§ **What is required**
The full listing below should be returned without a single change.

Start of Records supplied

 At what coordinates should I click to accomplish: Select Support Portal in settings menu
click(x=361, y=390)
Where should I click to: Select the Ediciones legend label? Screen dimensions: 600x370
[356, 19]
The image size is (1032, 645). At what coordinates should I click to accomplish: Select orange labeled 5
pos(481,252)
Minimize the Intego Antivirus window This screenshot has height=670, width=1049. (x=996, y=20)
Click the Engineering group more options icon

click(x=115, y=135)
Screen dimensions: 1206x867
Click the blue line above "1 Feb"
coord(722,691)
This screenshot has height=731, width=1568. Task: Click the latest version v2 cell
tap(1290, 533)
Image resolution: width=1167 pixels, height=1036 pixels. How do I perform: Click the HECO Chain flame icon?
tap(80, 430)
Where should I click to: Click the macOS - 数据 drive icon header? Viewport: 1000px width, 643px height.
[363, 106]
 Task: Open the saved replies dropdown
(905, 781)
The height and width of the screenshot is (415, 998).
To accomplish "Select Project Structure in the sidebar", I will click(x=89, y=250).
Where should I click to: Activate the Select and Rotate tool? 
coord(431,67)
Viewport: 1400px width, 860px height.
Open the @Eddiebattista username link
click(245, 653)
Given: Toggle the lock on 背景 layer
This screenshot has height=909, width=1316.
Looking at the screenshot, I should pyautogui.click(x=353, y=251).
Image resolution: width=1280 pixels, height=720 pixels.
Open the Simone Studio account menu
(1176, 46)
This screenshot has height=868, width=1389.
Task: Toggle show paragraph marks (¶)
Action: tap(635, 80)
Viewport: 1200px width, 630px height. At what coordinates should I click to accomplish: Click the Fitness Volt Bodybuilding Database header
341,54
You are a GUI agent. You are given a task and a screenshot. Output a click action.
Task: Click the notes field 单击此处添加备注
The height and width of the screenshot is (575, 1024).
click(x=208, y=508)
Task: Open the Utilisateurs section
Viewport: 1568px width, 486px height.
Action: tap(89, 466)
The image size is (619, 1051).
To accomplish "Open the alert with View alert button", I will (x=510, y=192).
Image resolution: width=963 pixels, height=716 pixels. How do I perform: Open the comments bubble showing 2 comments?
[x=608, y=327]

End of Records supplied

§ **Answer below**
 At what coordinates should I click to accomplish: Select Support Portal in settings menu
click(x=361, y=390)
Where should I click to: Select the Ediciones legend label? Screen dimensions: 600x370
[356, 19]
The image size is (1032, 645). At what coordinates should I click to accomplish: Select orange labeled 5
pos(481,252)
Minimize the Intego Antivirus window This screenshot has height=670, width=1049. (x=996, y=20)
Click the Engineering group more options icon

click(x=115, y=135)
Screen dimensions: 1206x867
Click the blue line above "1 Feb"
coord(722,691)
This screenshot has height=731, width=1568. Task: Click the latest version v2 cell
tap(1290, 533)
Image resolution: width=1167 pixels, height=1036 pixels. How do I perform: Click the HECO Chain flame icon?
tap(80, 430)
Where should I click to: Click the macOS - 数据 drive icon header? Viewport: 1000px width, 643px height.
[363, 106]
 Task: Open the saved replies dropdown
(905, 781)
The height and width of the screenshot is (415, 998).
To accomplish "Select Project Structure in the sidebar", I will click(x=89, y=250).
Where should I click to: Activate the Select and Rotate tool? 
coord(431,67)
Viewport: 1400px width, 860px height.
Open the @Eddiebattista username link
click(245, 653)
Given: Toggle the lock on 背景 layer
This screenshot has height=909, width=1316.
Looking at the screenshot, I should pyautogui.click(x=353, y=251).
Image resolution: width=1280 pixels, height=720 pixels.
Open the Simone Studio account menu
(1176, 46)
This screenshot has height=868, width=1389.
Task: Toggle show paragraph marks (¶)
Action: tap(635, 80)
Viewport: 1200px width, 630px height. At what coordinates should I click to accomplish: Click the Fitness Volt Bodybuilding Database header
341,54
You are a GUI agent. You are given a task and a screenshot. Output a click action.
Task: Click the notes field 单击此处添加备注
The height and width of the screenshot is (575, 1024).
click(x=208, y=508)
Task: Open the Utilisateurs section
Viewport: 1568px width, 486px height.
Action: tap(89, 466)
The image size is (619, 1051).
To accomplish "Open the alert with View alert button", I will (x=510, y=192).
Image resolution: width=963 pixels, height=716 pixels. How do I perform: Open the comments bubble showing 2 comments?
[x=608, y=327]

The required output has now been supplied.